The formula for Van Buuren’s interpretation is simple and calculated. He flies Roth’s vocal over a pedestrian EDM track, then brings in the song’s iconic synth line with additional percussion. Introduce a cowbell to the breakdown and – viola! – make sure you spell van Buuren with two u’s on the check.

Writing in Rolling Stone Brittany Spanos described the intro as “Baba O’Riley” esque – er, that’s a stretch – and opined, “The funniest part of the whole thing is that it makes one less nostalgic for the golden age of Eighties synth-rock, and more hungry for the era of Peak EDM that we experienced a mere five years ago.”

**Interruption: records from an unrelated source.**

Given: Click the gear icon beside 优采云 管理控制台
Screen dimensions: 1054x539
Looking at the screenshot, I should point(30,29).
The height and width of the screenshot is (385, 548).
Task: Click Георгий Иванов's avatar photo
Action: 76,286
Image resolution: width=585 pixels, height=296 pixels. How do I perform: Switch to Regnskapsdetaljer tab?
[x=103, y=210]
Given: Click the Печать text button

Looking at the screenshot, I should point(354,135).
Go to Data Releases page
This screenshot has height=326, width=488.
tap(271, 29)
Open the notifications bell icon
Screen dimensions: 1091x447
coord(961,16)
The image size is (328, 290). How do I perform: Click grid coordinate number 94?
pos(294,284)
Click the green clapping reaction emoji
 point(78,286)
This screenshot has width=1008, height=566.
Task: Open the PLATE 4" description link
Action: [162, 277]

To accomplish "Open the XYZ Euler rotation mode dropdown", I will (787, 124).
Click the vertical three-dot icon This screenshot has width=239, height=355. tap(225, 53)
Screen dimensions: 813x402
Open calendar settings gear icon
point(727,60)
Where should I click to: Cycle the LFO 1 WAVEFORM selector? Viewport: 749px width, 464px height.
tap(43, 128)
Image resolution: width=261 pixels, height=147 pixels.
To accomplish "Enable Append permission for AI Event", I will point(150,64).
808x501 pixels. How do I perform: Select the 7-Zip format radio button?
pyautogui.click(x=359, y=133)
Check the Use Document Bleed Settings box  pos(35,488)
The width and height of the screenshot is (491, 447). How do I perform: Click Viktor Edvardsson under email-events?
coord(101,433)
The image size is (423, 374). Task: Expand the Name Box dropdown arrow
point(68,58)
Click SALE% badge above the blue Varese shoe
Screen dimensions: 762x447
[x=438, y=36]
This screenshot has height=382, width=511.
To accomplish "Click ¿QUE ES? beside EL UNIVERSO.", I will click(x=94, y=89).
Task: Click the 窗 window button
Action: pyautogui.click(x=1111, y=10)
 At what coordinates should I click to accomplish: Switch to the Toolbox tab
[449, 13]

I think she tripped over her point. Nostalgia is precisely what’s being peddled here. “Jump” is a pre-internet relic, an artifact from a pre-woke time when Spandex-wearing men with peroxide hair ruled the charts and often behaved very, very badly. In fact, I’ll bet that a good percentage of UMFers had heard “Jump” before at a sporting event or on classic rock radio in the car with their parents. No matter what your musical proclivities are it’s a song everyone knows.

Novelty remixes of pop tracks are disposable fodder, a tactic that’s part of a strategy to get mass attention. The only thing that’s newsworthy about this lackluster remix is that it took 36 years to happen. Having garnered a lot of global attention since Ultra, everyone involved can proclaim mission accomplished.